→ **Text passage**
□ □ □ □ □

Wideband Trans-impedance Amplifier Design - Optical Receiver

1. Introduction and Literature Search

Trans-impedance amplifier is an important block at the input of an optical receiver. They are an integral part of optical fiber receivers because they must sense the current produced by a photodiode, eventually generating a voltage that can be processed by subsequent circuits. The TIA amplifies the current of the receiver photodiode often called photocurrent and converts it to a voltage. TIAs are usually designed as wideband amplifiers to support the modulation bandwidth of the received optical signal.

There are several considerations while designing a TIA with respect to the vast number of topologies that could be implemented. The easiest and a passive topology one could think of is a resistive circuit, where the input current is applied over a large resistor and the gain observed is represented as a resistance which represents the output voltage to input current ratio. Another commonly used active topology is a Common-Gate amplifier as the first stage of the Trans-Impedance amplifier. In this, the current source is applied over the source of the CG amplifier and the output voltage of this stage is given as input to the gain stages of the TIA. An interesting topology is a Common-Source amplifier with a negative resistive feedback circuit. This sort of input stage design offers low input resistance and high bandwidth which are desired features of a TIA.

□ □ □ □ □

→ **Your instructions**
Please continue the passage on wideband trans-impedance amplifier design, starting right after its final sentence.

→ **Entries**
□ □ □ □ □

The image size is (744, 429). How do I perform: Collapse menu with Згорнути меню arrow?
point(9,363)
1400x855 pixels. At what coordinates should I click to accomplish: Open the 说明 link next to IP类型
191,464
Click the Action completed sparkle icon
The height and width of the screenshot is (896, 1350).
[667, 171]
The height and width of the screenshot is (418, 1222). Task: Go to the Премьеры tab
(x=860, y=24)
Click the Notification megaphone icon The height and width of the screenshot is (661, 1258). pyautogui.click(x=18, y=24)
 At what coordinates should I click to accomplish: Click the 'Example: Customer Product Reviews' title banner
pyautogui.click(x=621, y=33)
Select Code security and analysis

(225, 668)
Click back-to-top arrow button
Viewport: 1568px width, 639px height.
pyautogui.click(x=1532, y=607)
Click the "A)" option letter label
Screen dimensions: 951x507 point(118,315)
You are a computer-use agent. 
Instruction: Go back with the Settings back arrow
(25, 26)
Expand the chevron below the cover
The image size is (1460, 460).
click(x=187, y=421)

□ □ □ □ □

→ **Expected answer**
The project requires high trans-impedance gain, along with a high bandwidth and low noise to drive a very low differential output load impedance while consuming low power(<25mW). These performance requirements and parameters motivate the usage of multiple topologies and differential amplifier stages to achieve the high gain and output swing aspects from the TIA.

2. Process Characterization

a. Hand Calculations

b. Simulation Results(NMOS)

The first step in designing any analog system is to characterize the devices offered in the fabrication technology.

• ID vs VDS for 0<VDS<3V (L=600nm and W = Wn : {5um, 10um, 20um, 40um, 80um})

Comparing these results to the hand calculations indicate consistency, where the device is initially in triode region as IDS increases exponentially. Then it enters saturation region where the value of IDS gets constant for all values of VDS. It can be seen that as VGS is increased, the drain current increases.

• Vth vs ID for 0<ID<20mA (L=600nm and W = Wn : {5um, 10um, 20um, 40um, 80um})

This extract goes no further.